Collected data entries
* * *

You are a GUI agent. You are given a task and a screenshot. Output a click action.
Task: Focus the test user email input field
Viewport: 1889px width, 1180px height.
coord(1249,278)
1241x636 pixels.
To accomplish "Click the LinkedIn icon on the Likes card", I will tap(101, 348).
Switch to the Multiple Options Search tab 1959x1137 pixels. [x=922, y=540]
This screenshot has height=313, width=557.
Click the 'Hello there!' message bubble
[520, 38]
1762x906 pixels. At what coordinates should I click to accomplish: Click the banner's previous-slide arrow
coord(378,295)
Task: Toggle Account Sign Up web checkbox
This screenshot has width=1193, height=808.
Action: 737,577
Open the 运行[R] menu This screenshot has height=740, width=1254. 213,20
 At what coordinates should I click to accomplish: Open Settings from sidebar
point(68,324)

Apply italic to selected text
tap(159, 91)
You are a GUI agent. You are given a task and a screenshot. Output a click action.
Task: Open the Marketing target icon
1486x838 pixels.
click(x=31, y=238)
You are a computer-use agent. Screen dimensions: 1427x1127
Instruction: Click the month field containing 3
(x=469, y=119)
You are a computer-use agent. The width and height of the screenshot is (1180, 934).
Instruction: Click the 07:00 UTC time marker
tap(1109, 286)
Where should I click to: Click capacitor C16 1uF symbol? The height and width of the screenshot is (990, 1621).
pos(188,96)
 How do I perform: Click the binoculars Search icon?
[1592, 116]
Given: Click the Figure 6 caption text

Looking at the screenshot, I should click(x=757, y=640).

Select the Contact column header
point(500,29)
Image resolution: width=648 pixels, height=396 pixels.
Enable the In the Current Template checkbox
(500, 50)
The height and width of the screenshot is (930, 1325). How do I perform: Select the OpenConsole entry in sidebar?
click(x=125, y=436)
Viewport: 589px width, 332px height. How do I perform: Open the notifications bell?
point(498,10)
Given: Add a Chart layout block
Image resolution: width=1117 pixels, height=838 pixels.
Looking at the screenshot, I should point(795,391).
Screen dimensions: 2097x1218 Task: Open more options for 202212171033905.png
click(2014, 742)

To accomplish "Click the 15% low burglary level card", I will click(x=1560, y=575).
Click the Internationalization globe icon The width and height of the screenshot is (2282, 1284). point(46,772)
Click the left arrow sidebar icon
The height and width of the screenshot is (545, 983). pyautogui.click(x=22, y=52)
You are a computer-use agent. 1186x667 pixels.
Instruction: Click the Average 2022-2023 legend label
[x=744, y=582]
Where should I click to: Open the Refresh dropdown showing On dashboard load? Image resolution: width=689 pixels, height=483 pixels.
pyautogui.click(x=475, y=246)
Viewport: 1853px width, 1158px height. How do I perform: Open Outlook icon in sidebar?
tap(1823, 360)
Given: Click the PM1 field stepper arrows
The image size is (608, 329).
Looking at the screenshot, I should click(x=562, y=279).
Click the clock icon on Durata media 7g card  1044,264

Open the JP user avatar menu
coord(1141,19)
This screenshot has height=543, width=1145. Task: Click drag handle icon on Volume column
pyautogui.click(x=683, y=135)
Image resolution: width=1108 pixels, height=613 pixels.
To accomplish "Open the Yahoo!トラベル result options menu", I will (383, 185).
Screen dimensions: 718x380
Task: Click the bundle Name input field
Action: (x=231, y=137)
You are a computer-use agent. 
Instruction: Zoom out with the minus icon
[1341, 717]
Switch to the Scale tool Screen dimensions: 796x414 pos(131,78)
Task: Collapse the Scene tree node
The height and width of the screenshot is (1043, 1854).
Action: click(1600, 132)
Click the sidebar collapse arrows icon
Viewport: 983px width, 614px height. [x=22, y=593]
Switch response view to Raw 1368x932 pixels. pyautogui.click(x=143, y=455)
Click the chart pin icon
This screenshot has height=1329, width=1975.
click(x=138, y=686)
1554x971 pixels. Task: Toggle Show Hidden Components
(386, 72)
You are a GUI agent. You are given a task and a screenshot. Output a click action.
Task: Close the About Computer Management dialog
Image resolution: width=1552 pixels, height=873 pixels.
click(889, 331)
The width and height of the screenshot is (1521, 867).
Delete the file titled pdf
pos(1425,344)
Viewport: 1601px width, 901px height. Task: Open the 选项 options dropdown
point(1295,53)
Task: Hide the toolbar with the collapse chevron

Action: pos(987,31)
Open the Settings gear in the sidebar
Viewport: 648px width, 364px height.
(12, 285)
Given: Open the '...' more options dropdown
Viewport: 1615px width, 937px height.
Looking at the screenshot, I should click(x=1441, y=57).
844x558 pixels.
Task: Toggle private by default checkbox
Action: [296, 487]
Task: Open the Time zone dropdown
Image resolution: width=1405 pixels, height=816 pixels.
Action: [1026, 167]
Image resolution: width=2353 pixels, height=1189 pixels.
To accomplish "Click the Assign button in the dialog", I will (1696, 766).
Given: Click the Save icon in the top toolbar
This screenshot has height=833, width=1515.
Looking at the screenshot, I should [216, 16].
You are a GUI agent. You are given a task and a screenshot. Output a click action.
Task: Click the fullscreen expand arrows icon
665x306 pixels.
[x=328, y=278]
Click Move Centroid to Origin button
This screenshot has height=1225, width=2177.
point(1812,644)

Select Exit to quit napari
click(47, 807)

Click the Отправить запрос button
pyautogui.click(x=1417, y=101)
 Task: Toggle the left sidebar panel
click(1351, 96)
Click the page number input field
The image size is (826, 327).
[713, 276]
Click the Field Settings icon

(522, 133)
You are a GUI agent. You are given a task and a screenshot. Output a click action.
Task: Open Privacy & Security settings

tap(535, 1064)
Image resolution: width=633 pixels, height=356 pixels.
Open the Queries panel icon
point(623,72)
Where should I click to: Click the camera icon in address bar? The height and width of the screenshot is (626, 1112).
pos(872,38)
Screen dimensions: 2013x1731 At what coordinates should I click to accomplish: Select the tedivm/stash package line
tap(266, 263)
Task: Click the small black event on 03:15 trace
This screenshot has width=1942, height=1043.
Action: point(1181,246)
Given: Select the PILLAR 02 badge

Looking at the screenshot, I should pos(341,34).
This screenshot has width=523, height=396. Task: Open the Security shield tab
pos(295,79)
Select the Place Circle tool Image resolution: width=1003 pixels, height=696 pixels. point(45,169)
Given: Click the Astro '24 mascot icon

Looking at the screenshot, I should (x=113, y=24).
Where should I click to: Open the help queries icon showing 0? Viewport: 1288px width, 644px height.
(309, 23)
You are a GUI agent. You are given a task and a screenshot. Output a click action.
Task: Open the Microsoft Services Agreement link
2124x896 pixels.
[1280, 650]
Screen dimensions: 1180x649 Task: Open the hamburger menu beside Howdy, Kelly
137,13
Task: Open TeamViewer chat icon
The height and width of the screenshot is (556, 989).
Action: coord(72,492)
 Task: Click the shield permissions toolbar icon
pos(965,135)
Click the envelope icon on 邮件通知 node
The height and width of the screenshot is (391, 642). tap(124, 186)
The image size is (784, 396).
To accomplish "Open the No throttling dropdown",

* * *

Brief>
When you reach the line containing "You are a computer-use agent. Screen" in the data above, start copying exactly, and stop after the line containing "Given: Add a Chart layout block".

Reply to the exercise>
You are a computer-use agent. Screen dimensions: 1427x1127
Instruction: Click the month field containing 3
(x=469, y=119)
You are a computer-use agent. The width and height of the screenshot is (1180, 934).
Instruction: Click the 07:00 UTC time marker
tap(1109, 286)
Where should I click to: Click capacitor C16 1uF symbol? The height and width of the screenshot is (990, 1621).
pos(188,96)
 How do I perform: Click the binoculars Search icon?
[1592, 116]
Given: Click the Figure 6 caption text

Looking at the screenshot, I should click(x=757, y=640).

Select the Contact column header
point(500,29)
Image resolution: width=648 pixels, height=396 pixels.
Enable the In the Current Template checkbox
(500, 50)
The height and width of the screenshot is (930, 1325). How do I perform: Select the OpenConsole entry in sidebar?
click(x=125, y=436)
Viewport: 589px width, 332px height. How do I perform: Open the notifications bell?
point(498,10)
Given: Add a Chart layout block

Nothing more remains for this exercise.